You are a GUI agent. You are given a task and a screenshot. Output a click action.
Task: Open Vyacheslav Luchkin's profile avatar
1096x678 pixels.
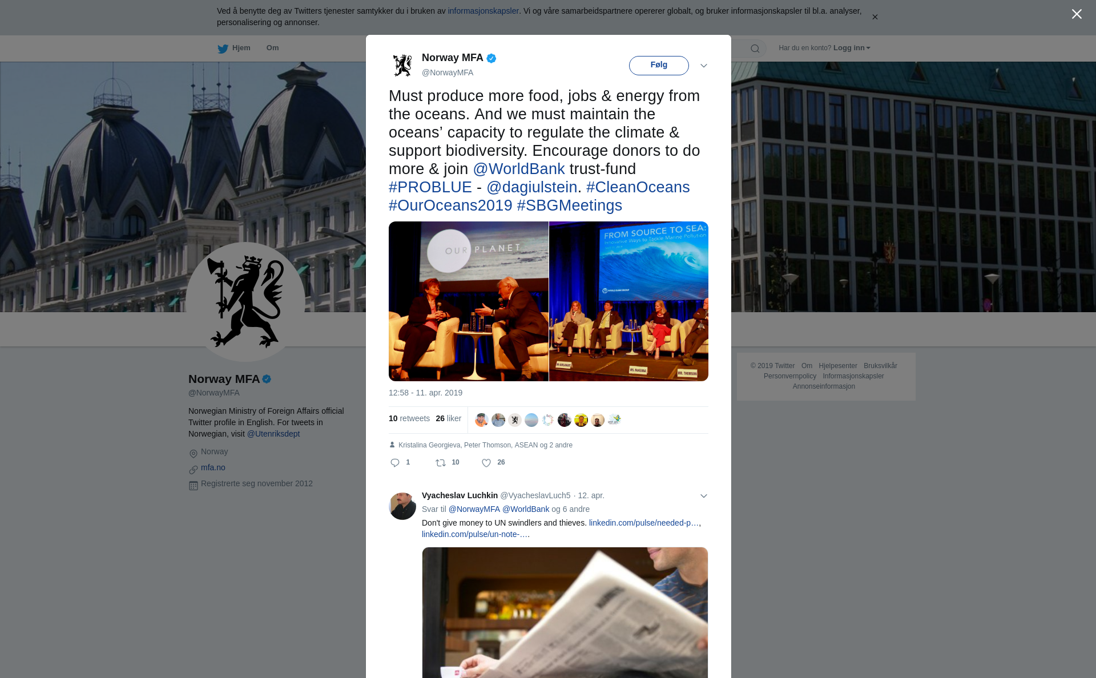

==

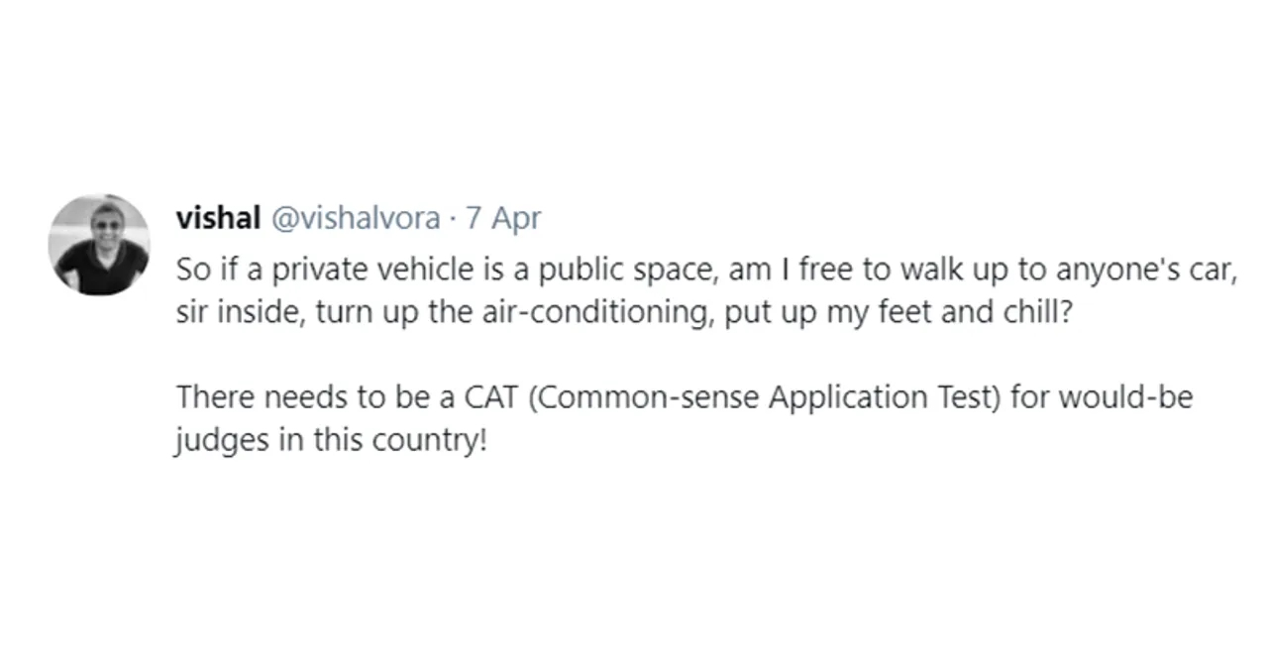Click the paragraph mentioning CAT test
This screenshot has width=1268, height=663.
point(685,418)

---

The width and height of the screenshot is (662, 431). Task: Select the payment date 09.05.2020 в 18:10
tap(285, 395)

### WHAT TO PRODUCE
Would you retype exactly the lines above, from the line with "You are a GUI" to the line with "1096x678 pixels.", with both end lines kept and nothing more?

### ANSWER FOR THE TASK
You are a GUI agent. You are given a task and a screenshot. Output a click action.
Task: Open Vyacheslav Luchkin's profile avatar
1096x678 pixels.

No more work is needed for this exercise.